## BEGIN Provided information

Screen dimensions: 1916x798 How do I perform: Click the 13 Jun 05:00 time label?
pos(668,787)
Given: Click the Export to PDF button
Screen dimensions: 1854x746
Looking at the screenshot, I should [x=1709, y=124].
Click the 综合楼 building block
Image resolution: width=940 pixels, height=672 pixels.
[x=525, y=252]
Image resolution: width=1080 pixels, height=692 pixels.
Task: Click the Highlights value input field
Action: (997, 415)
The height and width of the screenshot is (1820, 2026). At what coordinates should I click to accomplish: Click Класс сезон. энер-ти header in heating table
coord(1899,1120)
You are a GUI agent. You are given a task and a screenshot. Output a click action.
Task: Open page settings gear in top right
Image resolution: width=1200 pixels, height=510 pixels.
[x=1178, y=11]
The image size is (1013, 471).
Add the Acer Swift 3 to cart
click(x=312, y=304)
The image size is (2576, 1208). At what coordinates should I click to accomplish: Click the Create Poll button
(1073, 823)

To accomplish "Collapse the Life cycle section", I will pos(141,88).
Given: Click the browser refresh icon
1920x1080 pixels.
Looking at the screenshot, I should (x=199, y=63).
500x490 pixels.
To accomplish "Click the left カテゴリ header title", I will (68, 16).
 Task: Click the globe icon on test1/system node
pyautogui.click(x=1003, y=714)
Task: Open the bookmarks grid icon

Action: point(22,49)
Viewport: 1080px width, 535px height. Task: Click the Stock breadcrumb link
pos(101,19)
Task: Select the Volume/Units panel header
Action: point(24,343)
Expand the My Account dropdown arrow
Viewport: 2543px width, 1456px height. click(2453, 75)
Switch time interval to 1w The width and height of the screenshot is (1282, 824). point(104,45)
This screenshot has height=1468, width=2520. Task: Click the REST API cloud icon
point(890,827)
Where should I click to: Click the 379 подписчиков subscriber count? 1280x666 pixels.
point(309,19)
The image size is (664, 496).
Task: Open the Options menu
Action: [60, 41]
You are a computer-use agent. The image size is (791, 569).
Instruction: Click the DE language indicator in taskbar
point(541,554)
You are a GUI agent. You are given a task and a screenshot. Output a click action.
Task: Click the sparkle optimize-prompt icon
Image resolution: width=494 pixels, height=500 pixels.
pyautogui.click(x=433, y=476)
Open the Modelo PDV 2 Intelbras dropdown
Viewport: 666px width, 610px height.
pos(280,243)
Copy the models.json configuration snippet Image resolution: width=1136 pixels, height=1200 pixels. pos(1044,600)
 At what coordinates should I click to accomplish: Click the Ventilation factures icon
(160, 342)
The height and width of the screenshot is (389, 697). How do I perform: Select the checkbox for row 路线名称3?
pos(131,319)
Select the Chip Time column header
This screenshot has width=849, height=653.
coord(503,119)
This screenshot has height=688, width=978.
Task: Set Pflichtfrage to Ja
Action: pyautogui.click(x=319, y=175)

## END Provided information

__Required work__
Reproduce the data above with every occurrence of "GUI agent" replaced by "desktop agent", leaving all other text unchanged.

__Task response__
Screen dimensions: 1916x798 How do I perform: Click the 13 Jun 05:00 time label?
pos(668,787)
Given: Click the Export to PDF button
Screen dimensions: 1854x746
Looking at the screenshot, I should [x=1709, y=124].
Click the 综合楼 building block
Image resolution: width=940 pixels, height=672 pixels.
[x=525, y=252]
Image resolution: width=1080 pixels, height=692 pixels.
Task: Click the Highlights value input field
Action: (997, 415)
The height and width of the screenshot is (1820, 2026). At what coordinates should I click to accomplish: Click Класс сезон. энер-ти header in heating table
coord(1899,1120)
You are a desktop agent. You are given a task and a screenshot. Output a click action.
Task: Open page settings gear in top right
Image resolution: width=1200 pixels, height=510 pixels.
[x=1178, y=11]
The image size is (1013, 471).
Add the Acer Swift 3 to cart
click(x=312, y=304)
The image size is (2576, 1208). At what coordinates should I click to accomplish: Click the Create Poll button
(1073, 823)

To accomplish "Collapse the Life cycle section", I will pos(141,88).
Given: Click the browser refresh icon
1920x1080 pixels.
Looking at the screenshot, I should (x=199, y=63).
500x490 pixels.
To accomplish "Click the left カテゴリ header title", I will (68, 16).
 Task: Click the globe icon on test1/system node
pyautogui.click(x=1003, y=714)
Task: Open the bookmarks grid icon

Action: point(22,49)
Viewport: 1080px width, 535px height. Task: Click the Stock breadcrumb link
pos(101,19)
Task: Select the Volume/Units panel header
Action: point(24,343)
Expand the My Account dropdown arrow
Viewport: 2543px width, 1456px height. click(2453, 75)
Switch time interval to 1w The width and height of the screenshot is (1282, 824). point(104,45)
This screenshot has height=1468, width=2520. Task: Click the REST API cloud icon
point(890,827)
Where should I click to: Click the 379 подписчиков subscriber count? 1280x666 pixels.
point(309,19)
The image size is (664, 496).
Task: Open the Options menu
Action: [60, 41]
You are a computer-use agent. The image size is (791, 569).
Instruction: Click the DE language indicator in taskbar
point(541,554)
You are a desktop agent. You are given a task and a screenshot. Output a click action.
Task: Click the sparkle optimize-prompt icon
Image resolution: width=494 pixels, height=500 pixels.
pyautogui.click(x=433, y=476)
Open the Modelo PDV 2 Intelbras dropdown
Viewport: 666px width, 610px height.
pos(280,243)
Copy the models.json configuration snippet Image resolution: width=1136 pixels, height=1200 pixels. pos(1044,600)
 At what coordinates should I click to accomplish: Click the Ventilation factures icon
(160, 342)
The height and width of the screenshot is (389, 697). How do I perform: Select the checkbox for row 路线名称3?
pos(131,319)
Select the Chip Time column header
This screenshot has width=849, height=653.
coord(503,119)
This screenshot has height=688, width=978.
Task: Set Pflichtfrage to Ja
Action: pyautogui.click(x=319, y=175)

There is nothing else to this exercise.